Tracey Emin: 'People don't think I'm moaning any more'

In 1997, Tracey Emin and the Young British Artists arrived to kill old heroes and destroy preconceptions. Now, a new generation looks up to the arch disrupter as the precursor to millennial anger about inequality and the exploitation of women
Image may contain Tracey Emin Human Person Art Sculpture and Statue
Ollie Hammick

I’m sitting in Tracey Emin’s Spitalfields studio and she’s lying on a sofa eating toast, apologetically hungover having been at “a young people’s party” last night (a rarity nowadays). On top of that, she still suffers from insomnia, which she’s had for ten years. “When I was younger,” she says, “it was exciting; it felt like I had more hours in the day.
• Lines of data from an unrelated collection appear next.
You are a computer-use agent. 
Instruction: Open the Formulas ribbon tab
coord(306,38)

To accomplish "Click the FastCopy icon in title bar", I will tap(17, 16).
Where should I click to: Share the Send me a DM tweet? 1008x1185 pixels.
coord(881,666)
I think it got worse with the menopause.”

It was the insomnia that inspired a swathe of her spring exhibition at White Cube Bermondsey, A Fortnight Of Tears, in the form of 50 self-portraits taken in the dead of night, which were shown alongside powerful paintings addressing sexual violence and the death of Emin’s mother in 2016. It was a masterful show from a woman who can realistically claim to be among the UK’s most famous artists – not someone you’d expect to be kept awake by career worries.

“Now that I’m older, and I’m alone, it’s like a catch-22,” she says. “Instead of relaxing, you get more stressed. Your thoughts become poached in your skull.” And she admits that there are past mistakes that bother her. Showing her work in the US, for one. “You think about America: brash new money, The Great Gatsby – I’ve got tons of that. I don’t need any more. What I need is culture, history, fresh fruit, olive groves.”
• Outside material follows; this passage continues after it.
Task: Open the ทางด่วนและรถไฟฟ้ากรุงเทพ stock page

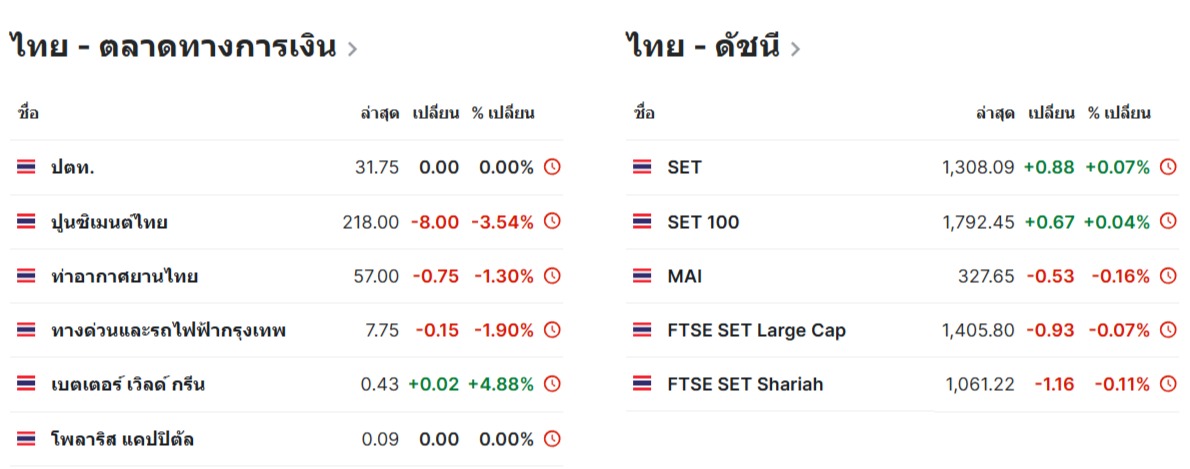Action: click(168, 330)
‘Many artists treated women derogatorily. Doesn’t seem to have stopped their careers’

It feels unusual to hear this admission from an artist who, to many, is still the Young British Artists’ tearaway, but she’s quick to dismiss the idea that embracing middle age means embracing the establishment. “My generation of artists is still too young for that.” Emin and Fiona Rae might have been appointed the first female professors at the Royal Academy, in 2011, but, “It was 240 years old and they made a female a professor for the first time... How can that be establishment?”

The icon-smashing has come hand-in-hand with a newfound suspicion of our old heroes. Cultural paragons have been reassessed, the status of “genius” male artists questioned. Emin mentions Paul Gauguin, who took three teen Tahitian brides and infected them with syphilis, as an example. “Jackson Pollock, Willem de Kooning, lots of these men treated women in a really derogatory way. Doesn’t seem to [have stopped] their careers.”

Should it have? “I think what has been has been. Now, we go forward in a different way. We’re still growing. The cavemen who did amazing cave drawings also clubbed people, ate animals raw, whatever. Still amazing cave drawings, right?”

Walk around Emin’s shows and you’ll see the demographic skews young (largely under-25s), as Emin points out. Why, then, does she think her work resonates with those who weren’t even born when the YBAs burst onto the scene with Charles Saatchi’s Sensation exhibition in 1997?

“If you think about Me Too and Time’s Up, I’ve been talking about women’s issues the whole time. I’ve been making work about being treated shit as a woman all my life.” The difference now, she says, is simple: “People don’t think I’m moaning any more.”